Obviously having been a member of the U.S. military can’t have any causal connection to mass shootings, and that’s why it makes the most amazing coincidence over and over again that so many individuals who’ve been trained to kill lots of people bizarrely end up killing lots of people.
Another mass shooter in Florida just happens to have been in the military. The man who killed with a van in Toronto this year had been briefly in the Canadian military and promoted his crime on Facebook beforehand as a military operation. The mass-killing in a Florida High School earlier this year was also promoted by the killer as a military operation, in the sense that he wore his JROTC (Junior Reserve Officer Training Corps) shirt and killed in the same school where the U.S. Army had trained him to shoot and instructed him in war-supporting views of the world and its history.
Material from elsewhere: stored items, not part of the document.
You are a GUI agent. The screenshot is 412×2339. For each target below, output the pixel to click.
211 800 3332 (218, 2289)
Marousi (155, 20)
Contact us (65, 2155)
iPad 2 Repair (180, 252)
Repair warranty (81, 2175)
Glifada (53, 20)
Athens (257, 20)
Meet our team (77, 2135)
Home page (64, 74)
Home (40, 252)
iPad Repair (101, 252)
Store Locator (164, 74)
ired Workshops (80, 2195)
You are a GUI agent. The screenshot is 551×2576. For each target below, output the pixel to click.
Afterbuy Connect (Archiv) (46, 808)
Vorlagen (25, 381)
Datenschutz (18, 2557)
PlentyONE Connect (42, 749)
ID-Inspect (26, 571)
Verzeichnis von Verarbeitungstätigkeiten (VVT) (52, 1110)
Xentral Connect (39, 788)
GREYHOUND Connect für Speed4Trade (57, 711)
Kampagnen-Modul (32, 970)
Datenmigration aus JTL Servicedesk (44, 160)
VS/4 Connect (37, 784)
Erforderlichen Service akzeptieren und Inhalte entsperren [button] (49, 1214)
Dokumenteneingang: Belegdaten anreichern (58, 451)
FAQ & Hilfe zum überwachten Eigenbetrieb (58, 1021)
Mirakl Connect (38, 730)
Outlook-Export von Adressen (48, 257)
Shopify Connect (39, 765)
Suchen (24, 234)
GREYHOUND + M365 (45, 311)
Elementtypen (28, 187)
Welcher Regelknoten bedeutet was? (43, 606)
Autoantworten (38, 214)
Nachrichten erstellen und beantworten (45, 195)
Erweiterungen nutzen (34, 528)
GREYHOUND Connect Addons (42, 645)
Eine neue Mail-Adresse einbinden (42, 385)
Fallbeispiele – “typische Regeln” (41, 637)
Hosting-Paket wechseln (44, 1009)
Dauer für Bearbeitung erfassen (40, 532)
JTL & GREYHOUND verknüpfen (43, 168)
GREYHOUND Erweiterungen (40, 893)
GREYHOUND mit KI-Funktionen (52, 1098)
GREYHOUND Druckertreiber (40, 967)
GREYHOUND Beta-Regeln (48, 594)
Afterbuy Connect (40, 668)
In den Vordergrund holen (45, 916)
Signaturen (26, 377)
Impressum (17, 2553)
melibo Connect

Looking at a long list of mass shootings in the United States, almost all of the shooters are men, and almost all of them are between ages 18 and 59. Above age 59, the percentage of men in the general U.S. population who are veterans leaps up dramatically. Between 18 and 59 — by averaging the percentages for each age year — about 14.76 percent of U.S. men are veterans, but at least 35% of these shooters were veterans. I determined that by quickly reading available news reports online about each shooting, so the percentage is likely to be significantly higher. I found no news reports that stated that any of the shooters had not been in the military.
In U.S. mass shootings, military veterans are over twice as likely to be mass shooters, and probably more likely than that. Needless to say, this is a statistic about a large population, not information about any particular individual. Needless to say, profiling and discrimination are counterproductive. But here’s what else might be counterproductive: Training people in the arts of mass murder, launching wars, and dropping people trained for wars and having suffered through wars into a heavily armed society taught by schools and entertainment systems that mass-killing is the way to solve problems. Mass killing in the United States gets you on the news, and if you happen to be a president bombing a distant land it gets you widely praised and labeled as “finally presidential.”
Of course it’s possible that people inclined toward mass shootings are also inclined to join the military, that the relationship is a correlation and not a cause. In fact, I would be shocked if there wasn’t some truth to that. But it’s also possible that being trained and conditioned and given a familiarity with mass shootings — and in some cases no doubt an experience of engaging in mass shooting and having it deemed acceptable — makes one more likely to mass shoot. I cannot imagine there isn’t truth in that.
The most killing Western societies do is done abroad by their militaries. In the United States, hundreds of deadly shootings every year are committed by police officers — disproportionately military veterans. Suicides, as well, are disproportionately committed by veterans. And not because we are untactful in pointing to problems, but because we generally fail to admit to and deal with problems. Veteran suicides are driven by guilt over having participated in killing. That guilt is the top factor in predicting suicide, according to the U.S. Veterans Administration, and the very least likely piece of information in the entire world to be mentioned in a celebration of Veterans Day.